> Description of the task: Search the records for lines with the word "link" and copy each match.

Records excerpted from a collection
——

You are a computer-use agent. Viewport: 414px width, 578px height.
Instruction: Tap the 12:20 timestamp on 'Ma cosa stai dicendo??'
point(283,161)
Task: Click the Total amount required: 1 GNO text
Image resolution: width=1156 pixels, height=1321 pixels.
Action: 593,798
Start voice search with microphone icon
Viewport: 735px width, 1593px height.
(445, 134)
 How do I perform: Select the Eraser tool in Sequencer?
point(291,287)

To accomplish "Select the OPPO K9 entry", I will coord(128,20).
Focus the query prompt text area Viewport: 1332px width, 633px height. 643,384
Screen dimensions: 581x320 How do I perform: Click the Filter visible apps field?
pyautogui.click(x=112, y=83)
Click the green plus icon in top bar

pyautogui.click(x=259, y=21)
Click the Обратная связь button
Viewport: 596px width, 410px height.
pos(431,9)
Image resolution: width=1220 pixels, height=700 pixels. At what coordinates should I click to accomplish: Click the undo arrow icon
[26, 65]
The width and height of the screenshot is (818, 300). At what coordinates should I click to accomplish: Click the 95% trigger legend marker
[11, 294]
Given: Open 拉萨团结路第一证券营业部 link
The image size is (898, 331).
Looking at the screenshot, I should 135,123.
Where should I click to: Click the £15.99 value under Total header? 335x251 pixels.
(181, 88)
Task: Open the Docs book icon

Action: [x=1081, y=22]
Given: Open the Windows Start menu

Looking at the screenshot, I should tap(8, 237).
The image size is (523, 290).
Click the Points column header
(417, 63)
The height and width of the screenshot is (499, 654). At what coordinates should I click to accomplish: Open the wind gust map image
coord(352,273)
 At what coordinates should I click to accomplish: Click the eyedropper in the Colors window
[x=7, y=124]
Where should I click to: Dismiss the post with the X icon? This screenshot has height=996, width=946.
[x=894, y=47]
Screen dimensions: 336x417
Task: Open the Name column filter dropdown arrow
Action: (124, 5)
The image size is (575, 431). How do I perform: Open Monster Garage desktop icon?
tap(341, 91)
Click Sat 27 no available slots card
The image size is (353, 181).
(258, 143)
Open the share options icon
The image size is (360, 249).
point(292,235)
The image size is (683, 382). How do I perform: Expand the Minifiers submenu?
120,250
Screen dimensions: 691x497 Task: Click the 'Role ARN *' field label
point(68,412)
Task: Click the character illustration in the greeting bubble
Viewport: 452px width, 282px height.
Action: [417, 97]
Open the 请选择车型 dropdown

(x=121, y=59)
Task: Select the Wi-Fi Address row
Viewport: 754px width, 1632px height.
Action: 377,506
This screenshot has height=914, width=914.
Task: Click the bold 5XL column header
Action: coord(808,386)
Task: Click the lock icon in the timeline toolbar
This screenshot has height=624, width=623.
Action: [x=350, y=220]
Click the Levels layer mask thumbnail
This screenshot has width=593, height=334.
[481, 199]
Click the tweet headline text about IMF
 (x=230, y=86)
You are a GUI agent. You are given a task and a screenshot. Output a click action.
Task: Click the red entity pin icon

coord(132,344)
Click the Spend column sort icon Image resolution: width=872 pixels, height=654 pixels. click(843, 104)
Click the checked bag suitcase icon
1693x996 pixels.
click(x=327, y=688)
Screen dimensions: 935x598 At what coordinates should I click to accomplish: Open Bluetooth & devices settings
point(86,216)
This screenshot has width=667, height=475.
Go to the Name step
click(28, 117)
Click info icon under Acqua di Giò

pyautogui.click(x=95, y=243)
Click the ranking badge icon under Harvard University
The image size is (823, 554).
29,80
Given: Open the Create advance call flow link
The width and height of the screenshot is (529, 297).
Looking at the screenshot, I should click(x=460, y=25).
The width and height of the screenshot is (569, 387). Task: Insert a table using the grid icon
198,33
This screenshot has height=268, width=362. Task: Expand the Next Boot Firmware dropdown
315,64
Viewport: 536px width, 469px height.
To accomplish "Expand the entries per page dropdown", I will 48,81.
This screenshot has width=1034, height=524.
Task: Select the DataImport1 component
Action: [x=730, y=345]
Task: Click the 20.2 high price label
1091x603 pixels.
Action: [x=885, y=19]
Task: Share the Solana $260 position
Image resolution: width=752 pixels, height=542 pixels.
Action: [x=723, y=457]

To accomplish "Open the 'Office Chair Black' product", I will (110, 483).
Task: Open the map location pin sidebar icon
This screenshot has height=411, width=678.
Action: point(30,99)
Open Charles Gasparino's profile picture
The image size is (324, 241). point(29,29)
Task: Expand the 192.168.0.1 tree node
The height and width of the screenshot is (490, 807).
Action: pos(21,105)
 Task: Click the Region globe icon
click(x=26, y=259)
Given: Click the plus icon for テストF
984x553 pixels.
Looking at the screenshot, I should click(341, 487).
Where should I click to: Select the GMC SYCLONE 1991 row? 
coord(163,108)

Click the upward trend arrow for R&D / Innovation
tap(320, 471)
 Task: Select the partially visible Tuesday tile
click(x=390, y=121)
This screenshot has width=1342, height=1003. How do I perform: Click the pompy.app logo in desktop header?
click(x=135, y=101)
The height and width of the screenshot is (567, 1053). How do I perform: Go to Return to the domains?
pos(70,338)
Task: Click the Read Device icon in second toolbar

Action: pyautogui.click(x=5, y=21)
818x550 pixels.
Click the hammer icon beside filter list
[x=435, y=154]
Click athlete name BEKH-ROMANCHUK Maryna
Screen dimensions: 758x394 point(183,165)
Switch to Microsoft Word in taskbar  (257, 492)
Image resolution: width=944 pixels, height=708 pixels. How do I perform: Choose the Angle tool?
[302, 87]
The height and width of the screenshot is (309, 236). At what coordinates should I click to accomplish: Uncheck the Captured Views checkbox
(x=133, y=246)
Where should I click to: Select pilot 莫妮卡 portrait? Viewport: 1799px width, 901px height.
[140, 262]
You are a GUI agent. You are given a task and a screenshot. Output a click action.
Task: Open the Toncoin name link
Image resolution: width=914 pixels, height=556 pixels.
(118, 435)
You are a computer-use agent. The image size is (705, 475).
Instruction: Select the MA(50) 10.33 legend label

——

> Exercise answer:
Given: Open 拉萨团结路第一证券营业部 link
Given: Open the Create advance call flow link
Task: Open the Toncoin name link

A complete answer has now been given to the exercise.